Entre los cambios aprobados al proyecto de ley de alquileres, está que el propietario o arrendador del inmueble destinado a vivienda podrá exigir al inquilino o arrendatario, como depósito, un monto “no mayor de tres meses” del precio del alquiler.
La pieza legislativa fijaba el tope de los depósitos en dos, siendo este uno de los puntos más criticados por quienes se pronunciaron en la vista pública.
Se estableció, además, en el párrafo del artículo 13 de la iniciativa, que, en el caso de inmuebles destinados a comercio o actividad sin fines de lucro, la cuantía de los depósitos será acordada entre las partes.
Este también fue uno de los que los propietarios de locales comerciales exigían revisar de la legislación sancionada en primera discusión, ya que la normativa establecía que el inquilino debía pagar al propietario dos meses de depósitos como monto máximo de alquiler del inmueble.
Los bancos
A diferencia del marco legislativo refrendado en primera discusión, que consignaba que los depósitos serían depositados en cualquier banco comercial cercano al inmueble, ahora se reformó ese punto para que los fondos se resguarden, con el consentimiento de ambas partes, en el Banco Agrícola y en el Banco de Reservas.
La pieza conocida en primera lectura obligaba a los propietarios a que, en caso de vender el inmueble, la propiedad se ofreciera primero al inquilino que vive allí, pero ahora se eliminó esa posibilidad.

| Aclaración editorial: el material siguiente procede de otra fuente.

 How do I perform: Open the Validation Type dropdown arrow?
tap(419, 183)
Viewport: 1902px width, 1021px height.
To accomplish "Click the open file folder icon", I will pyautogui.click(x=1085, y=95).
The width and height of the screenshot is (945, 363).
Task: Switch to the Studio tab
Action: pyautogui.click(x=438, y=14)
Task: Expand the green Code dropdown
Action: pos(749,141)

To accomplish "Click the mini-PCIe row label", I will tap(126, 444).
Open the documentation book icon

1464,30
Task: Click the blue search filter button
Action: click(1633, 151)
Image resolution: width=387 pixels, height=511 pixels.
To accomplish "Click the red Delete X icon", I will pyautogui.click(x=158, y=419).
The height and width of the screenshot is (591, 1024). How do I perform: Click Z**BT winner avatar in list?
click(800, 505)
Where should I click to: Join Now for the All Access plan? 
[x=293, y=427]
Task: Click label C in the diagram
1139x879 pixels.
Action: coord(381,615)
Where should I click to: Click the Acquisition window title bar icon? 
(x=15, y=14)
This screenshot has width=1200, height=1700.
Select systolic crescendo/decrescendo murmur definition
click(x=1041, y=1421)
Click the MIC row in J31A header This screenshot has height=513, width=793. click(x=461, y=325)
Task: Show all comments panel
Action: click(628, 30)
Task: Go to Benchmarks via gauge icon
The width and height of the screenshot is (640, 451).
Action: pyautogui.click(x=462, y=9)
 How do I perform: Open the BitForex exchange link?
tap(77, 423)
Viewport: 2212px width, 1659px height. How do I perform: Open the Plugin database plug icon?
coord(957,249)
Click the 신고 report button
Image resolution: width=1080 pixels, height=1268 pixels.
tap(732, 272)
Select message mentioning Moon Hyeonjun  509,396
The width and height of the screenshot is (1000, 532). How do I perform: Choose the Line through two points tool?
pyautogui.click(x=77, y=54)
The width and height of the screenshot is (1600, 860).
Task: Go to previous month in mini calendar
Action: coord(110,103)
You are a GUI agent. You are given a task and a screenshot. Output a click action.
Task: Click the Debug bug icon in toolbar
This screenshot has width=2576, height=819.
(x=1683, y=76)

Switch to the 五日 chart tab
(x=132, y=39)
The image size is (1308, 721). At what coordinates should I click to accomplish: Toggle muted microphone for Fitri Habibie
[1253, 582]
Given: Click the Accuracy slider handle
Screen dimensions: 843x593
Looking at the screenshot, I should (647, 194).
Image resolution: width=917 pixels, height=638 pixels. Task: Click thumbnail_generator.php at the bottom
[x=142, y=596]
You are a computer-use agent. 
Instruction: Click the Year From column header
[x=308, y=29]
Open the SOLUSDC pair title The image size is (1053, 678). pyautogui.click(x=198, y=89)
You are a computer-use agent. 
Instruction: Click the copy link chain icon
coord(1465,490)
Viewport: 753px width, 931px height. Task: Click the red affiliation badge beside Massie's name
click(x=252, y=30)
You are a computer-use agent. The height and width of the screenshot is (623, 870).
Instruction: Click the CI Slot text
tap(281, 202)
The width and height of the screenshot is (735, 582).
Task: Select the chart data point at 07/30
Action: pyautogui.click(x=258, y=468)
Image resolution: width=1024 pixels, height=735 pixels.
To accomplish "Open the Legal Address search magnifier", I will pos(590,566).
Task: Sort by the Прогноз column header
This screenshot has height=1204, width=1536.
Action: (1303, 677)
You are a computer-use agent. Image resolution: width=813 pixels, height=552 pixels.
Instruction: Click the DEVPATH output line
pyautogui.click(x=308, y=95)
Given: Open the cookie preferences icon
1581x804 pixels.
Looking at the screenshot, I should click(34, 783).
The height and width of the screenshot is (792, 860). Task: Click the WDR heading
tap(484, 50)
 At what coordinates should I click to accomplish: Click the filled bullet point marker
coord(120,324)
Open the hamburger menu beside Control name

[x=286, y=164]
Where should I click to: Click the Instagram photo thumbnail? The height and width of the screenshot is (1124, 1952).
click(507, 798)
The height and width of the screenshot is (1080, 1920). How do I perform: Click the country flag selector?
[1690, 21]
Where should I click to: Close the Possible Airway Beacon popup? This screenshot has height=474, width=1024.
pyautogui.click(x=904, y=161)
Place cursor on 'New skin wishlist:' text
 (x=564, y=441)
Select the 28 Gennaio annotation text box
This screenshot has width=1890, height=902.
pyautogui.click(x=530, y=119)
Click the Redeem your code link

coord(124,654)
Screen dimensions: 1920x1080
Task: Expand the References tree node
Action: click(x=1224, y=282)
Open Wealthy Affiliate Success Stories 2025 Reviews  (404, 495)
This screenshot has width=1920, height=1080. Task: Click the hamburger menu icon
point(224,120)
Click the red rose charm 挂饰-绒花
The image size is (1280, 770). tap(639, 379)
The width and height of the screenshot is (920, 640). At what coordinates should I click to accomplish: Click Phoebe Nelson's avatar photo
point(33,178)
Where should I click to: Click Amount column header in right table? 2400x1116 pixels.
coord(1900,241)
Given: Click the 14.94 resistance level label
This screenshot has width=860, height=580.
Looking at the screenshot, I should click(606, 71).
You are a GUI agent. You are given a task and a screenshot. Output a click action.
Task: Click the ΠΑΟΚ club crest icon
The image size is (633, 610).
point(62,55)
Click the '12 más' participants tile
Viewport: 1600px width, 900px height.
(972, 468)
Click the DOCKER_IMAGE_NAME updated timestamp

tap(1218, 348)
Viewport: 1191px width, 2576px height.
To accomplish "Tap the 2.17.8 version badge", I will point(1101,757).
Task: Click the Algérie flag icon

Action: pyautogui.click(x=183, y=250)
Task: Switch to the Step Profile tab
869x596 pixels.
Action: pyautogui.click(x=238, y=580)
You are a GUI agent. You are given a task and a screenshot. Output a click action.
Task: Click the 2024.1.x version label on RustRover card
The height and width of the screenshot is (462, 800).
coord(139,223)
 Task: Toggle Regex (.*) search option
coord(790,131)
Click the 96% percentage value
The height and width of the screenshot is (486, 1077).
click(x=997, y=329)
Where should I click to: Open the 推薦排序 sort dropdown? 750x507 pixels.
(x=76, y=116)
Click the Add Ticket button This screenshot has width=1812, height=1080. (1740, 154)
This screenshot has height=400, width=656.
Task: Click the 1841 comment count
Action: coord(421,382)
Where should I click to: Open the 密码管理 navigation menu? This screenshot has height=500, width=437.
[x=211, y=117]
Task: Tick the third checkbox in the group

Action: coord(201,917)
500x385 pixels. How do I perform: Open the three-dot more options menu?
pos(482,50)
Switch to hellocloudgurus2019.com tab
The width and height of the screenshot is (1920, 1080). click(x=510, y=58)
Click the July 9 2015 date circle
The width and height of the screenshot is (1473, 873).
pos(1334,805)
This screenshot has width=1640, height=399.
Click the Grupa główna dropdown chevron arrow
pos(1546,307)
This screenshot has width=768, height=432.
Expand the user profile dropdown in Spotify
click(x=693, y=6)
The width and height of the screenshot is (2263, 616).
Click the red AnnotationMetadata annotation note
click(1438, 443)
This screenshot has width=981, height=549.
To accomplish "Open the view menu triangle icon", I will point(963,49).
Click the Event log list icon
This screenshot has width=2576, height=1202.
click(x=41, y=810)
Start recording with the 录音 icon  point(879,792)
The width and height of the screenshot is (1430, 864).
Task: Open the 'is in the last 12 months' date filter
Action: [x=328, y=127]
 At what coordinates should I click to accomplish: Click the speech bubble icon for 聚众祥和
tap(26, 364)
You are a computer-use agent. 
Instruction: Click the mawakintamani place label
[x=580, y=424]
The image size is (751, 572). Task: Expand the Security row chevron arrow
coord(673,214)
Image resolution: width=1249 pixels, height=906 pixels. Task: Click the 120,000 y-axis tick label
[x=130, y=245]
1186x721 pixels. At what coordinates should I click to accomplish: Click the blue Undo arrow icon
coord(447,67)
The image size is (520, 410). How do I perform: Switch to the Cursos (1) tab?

Reajuste de precio y contrato
Otra de las modificaciones fue al artículo ocho del proyecto. Agregaron un párrafo para especificar que el reajuste del precio de alquiler estará sujeto al acuerdo entre las partes y que, en el caso de las viviendas, el monto no debe exceder el 10 % del monto de la renta.
De igual manera, se aprobó en segunda lectura que al término del plazo fijado en los contratos de alquiler, los propietarios e inquilinos podrán acordar otro plazo para su renovación.
Asimismo, especificaron, en el artículo 10, que el incumplimiento de pago del alquiler es una causa para que el contrato de renta finalice y quede cancelado.
Las reparaciones
Los legisladores modificaron el numeral cuatro del artículo 24 para precisar que los inquilinos sólo estarán obligados a pagar las reparaciones en las propiedades si los daños ocurrieron por el uso o disfrute del inmueble. En la pieza original no quedaba detallado.
Se eliminó, además, el artículo 27 del proyecto, que establecía que los daños a las propiedades debían correr por cuenta de los inquilinos o arrendatarios.
Los desalojos
El artículo 45 de la pieza fue cambiado para que las sentencias judiciales vinculadas a los alquileres se hagan siguiendo la Ley 396-19, sobre el uso de la fuerza pública.
Se recuerda que en el proyecto aprobado en primera lectura se disponía que los propietarios, abogados o alguaciles que ejecuten desalojos sin el trámite judicial correspondiente, irían a la cárcel hasta por cinco años.
No obstante, el cambio en el proyecto aclara que cualquier acto de desalojo se hará usando la ley de otorgamiento de la fuerza pública.